Set problem: Echo the data from its first line through the line containing "tap(1485, 519)", both included, and leave the pictures out of your answer.
— Start —
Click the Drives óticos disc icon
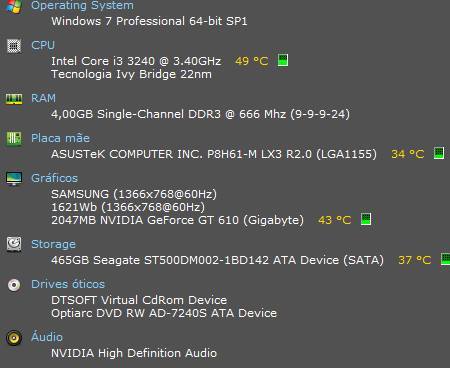The image size is (450, 368). pos(14,285)
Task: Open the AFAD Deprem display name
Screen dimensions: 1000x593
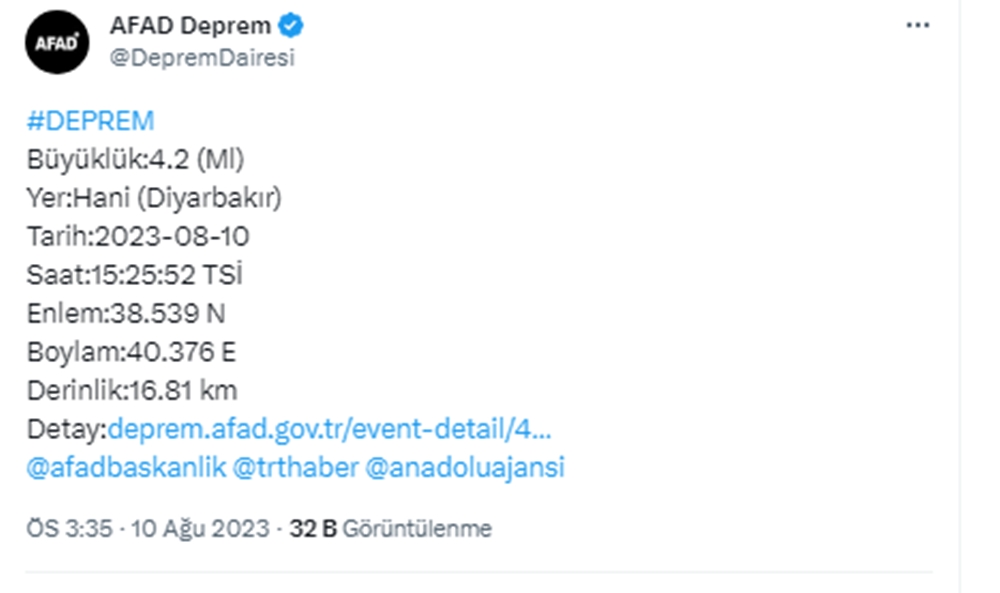Action: pyautogui.click(x=190, y=26)
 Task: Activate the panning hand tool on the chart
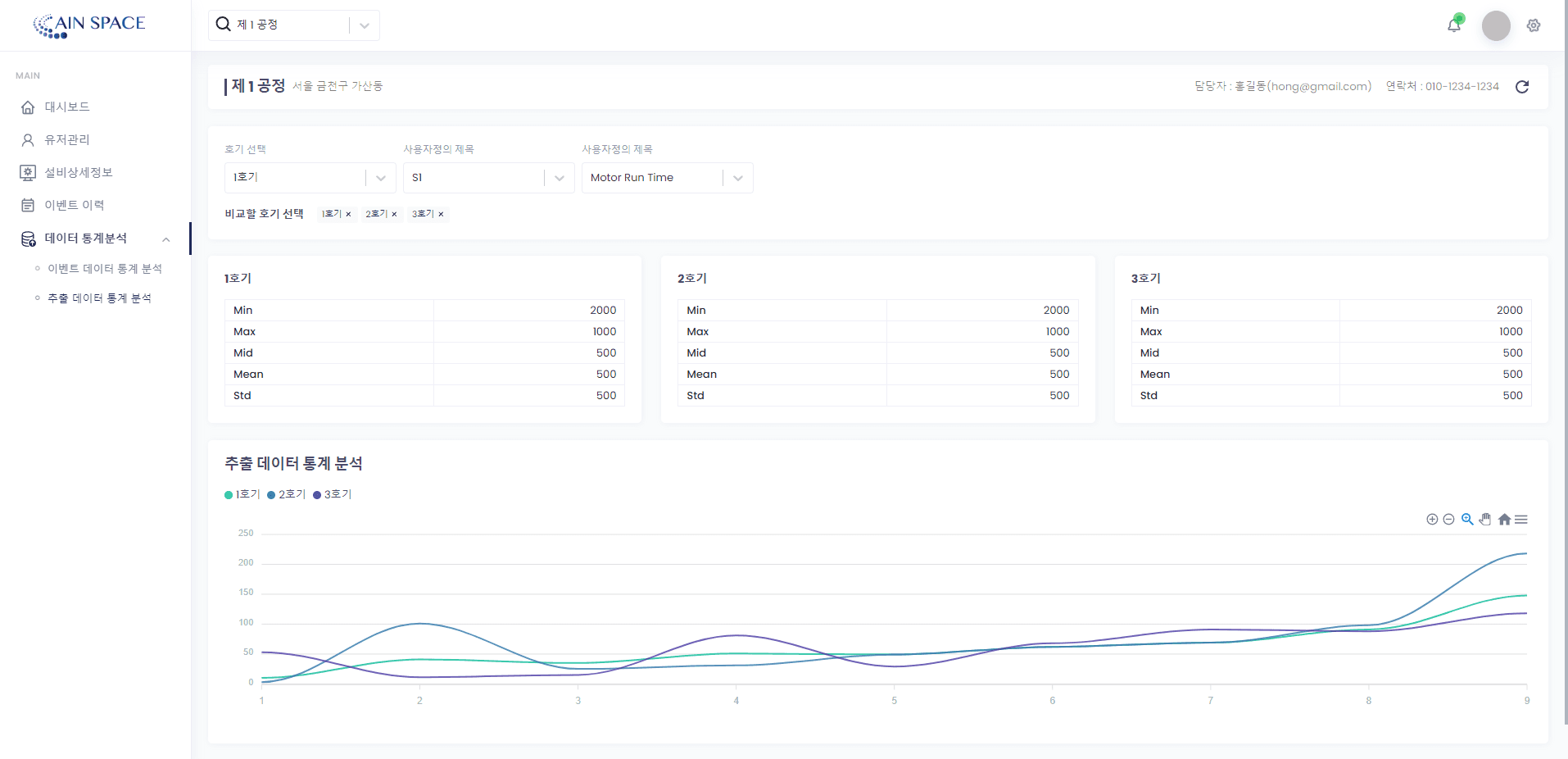tap(1485, 519)
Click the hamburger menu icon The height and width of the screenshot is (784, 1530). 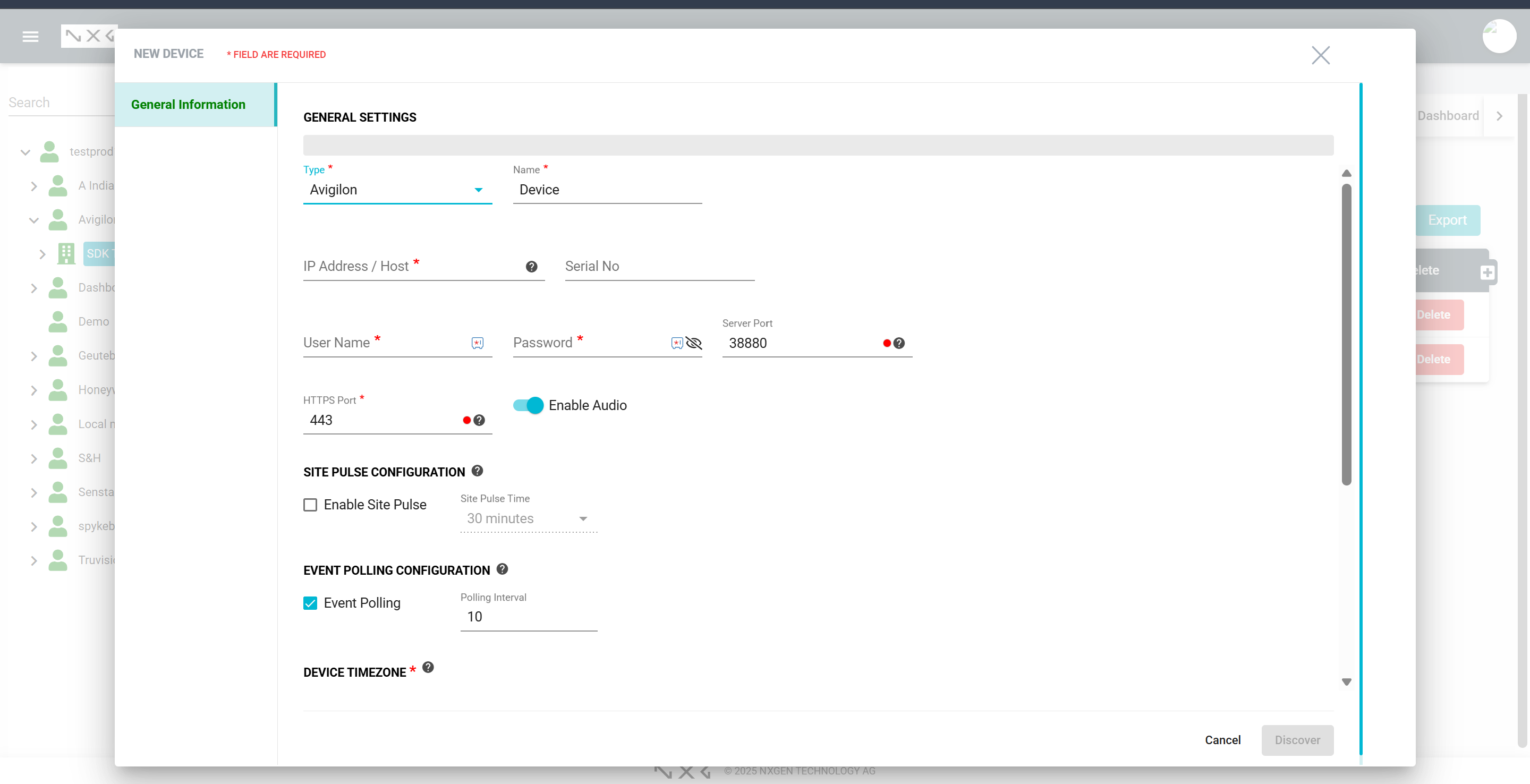point(30,37)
— End —
Completed exercise:
Click the Drives óticos disc icon
The image size is (450, 368). pos(14,285)
Task: Open the AFAD Deprem display name
Screen dimensions: 1000x593
Action: pyautogui.click(x=190, y=26)
 Task: Activate the panning hand tool on the chart
tap(1485, 519)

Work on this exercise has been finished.